消えた九十九折

Google Mapで多摩川サイクリングロードを調べていると、堤防工事等の影響で微妙にコースが変わっていることに気付く。気温が低くて風が無いという自転車で遊ぶには超好条件の日で、新年は自転車で走り回るのが定例行事となっているため、さっそく出発となった。

箱根駅伝の選手通過待ち

六郷橋。箱根駅伝が開催されており、往路の選手が通過する直前。大勢のギャラリーが待ち構えている。上空はヘリコプターが旋回しており、その熱気はなかなかのカオス具合だった。

多摩川スピードウェイ記念プレート

マイナーながらも、ホンダの聖地の一つとして(勝手に)認識している多摩川スピードウェイ。堤防工事の一環でメインスタンド跡は取り壊された。その後は任意団体(多摩川スピードウェイの会)の働きかけで極一部だけ移設され、こうして残された。引き続き、ここにサーキットがあったという歴史を伝え続けることは、極めて大きい。

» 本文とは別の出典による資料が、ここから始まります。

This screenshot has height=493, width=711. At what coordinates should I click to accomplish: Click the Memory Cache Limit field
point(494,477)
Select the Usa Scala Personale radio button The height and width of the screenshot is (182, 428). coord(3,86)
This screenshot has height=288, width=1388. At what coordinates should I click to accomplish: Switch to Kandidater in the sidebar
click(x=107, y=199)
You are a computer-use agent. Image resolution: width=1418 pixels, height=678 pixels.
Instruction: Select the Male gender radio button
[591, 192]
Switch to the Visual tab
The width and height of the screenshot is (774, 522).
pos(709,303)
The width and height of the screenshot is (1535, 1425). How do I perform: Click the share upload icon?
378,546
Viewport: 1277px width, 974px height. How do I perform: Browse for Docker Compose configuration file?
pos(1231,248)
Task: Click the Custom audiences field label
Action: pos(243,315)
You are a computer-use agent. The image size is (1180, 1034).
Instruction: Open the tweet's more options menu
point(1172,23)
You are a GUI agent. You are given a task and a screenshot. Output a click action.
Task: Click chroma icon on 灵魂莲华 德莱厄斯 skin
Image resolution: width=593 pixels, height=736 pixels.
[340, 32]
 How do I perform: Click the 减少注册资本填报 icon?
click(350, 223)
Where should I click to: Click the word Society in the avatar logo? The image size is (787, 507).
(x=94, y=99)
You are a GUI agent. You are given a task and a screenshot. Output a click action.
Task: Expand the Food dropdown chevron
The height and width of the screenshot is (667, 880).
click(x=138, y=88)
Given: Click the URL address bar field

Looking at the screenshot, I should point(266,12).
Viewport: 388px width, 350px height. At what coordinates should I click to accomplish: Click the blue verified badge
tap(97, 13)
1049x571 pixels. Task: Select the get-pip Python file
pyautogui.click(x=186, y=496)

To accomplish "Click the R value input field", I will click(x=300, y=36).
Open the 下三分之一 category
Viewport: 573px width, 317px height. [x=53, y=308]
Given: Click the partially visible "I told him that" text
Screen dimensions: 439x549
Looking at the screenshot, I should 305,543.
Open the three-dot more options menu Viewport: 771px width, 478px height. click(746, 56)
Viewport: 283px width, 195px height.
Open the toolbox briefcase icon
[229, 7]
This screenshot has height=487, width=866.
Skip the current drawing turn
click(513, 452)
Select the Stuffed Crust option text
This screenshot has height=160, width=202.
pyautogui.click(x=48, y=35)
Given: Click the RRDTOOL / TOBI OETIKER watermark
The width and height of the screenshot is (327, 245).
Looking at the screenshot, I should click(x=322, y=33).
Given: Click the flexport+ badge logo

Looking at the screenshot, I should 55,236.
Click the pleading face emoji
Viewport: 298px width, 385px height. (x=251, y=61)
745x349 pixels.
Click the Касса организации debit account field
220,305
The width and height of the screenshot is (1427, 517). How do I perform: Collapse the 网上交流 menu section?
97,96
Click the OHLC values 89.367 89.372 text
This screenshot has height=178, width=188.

多摩川サーキットウェイ跡地から16kmほど上流方面に向かって走ると、九十九折ゾーンに到着する…が。

九十九折ゾーン入口だったところ

見通しが良くなって、安全快適に走れるようになっている。以前の光景はこのようになっていた。

2011年11月の九十九折ゾーン入口

撮影は2011年11月なので、今から13年前。木々に覆われた九十九折ゾーンとなれば、カーブの先が全く分からず、なかなかの危険地帯となっていたのかもしれない。堤防工事や安全性の確保で、生い茂っていた木々は全て伐採された。

急カーブで川岸に降りていく

写真左側に撮影されているマンションで位置関係をイメージできるが、最初の急カーブを過ぎて、再び急カーブで川岸方面に向かう。写真右側で、辛うじて次の急カーブが写っている。

まだまだ急カーブは続く

U字型の急カーブを通過すると、すぐにV字型の急カーブとなる。こんな道は走っていられるか!と言わんばかりに、ショートカットが繰り返され、雑草が生えなくなったところが存在する。

急カーブの最終セクション

V字型の急カーブを過ぎると、最後のU字型の急カーブになり、ここでようやく立川方面にコースが見えてくる。ここでもショートカットが頻発した影響で、芝生が失われたところが見えている。

ここまで2011年11月の様子で、工事が進んだ2025年1月ではどうなるか。

緩やかなカーブに更新

緩やかなカーブに更新され、走りやすさの点では段違いに向上。しかし、先に掲載した九十九折がひたすら続くワケの分からないゾーンは過去のものになってしまったという点では、少々寂しいものがある。

大きなカーブで立川方面へ

合計2回のU字型カーブを通過してしまえば、立川方面への進路となる。記憶にある九十九折ゾーンのアスファルトは完全に剥がされて、さらには堤防工事の盛土や成形により、旧コースは完全に分からなくなっていた。なかなかの変化具合に驚くのと同時に、13年も経過すればこうなるわな…と納得。

多摩川サイクリングロードとは旧称・通称でしかなく、現在はたまリバー50キロ、かわさき多摩川ふれあいロードとして自転車向けの道ではないことを打ち出している。これもまた、道の扱いが変わっていく要素の一つといったところか。

引き続き、立川方面に向かって走り続けて、多摩都市モノレール線と一体化している立日橋に到着。ここを折り返し地点として、河口側に向かって進路を変更する。

立日橋に到着

今回は近距離専門のDAHON visc P20をあえて登用。長距離には向いていないとされる小径車だが、そこは体力でカバーする。

ランドナーは長距離向け

本来の長距離サイクリングなら、ランドナーがベストだろう。

多摩川の河口側から上流方面に向かって走り、立日橋で折り返す。総走行距離は90km。ランドナーであれば、もう少し距離を伸ばしてキッチリ100kmを走っただろうが、小径車ならではの疲労感でここが限界だった。

計算上の消費カロリーは1,900kcal以上という、とてつもない数値が出てくる。立川で昼食を調達しているので、差し引き1,500kcalの消費となっていれば上々の成績。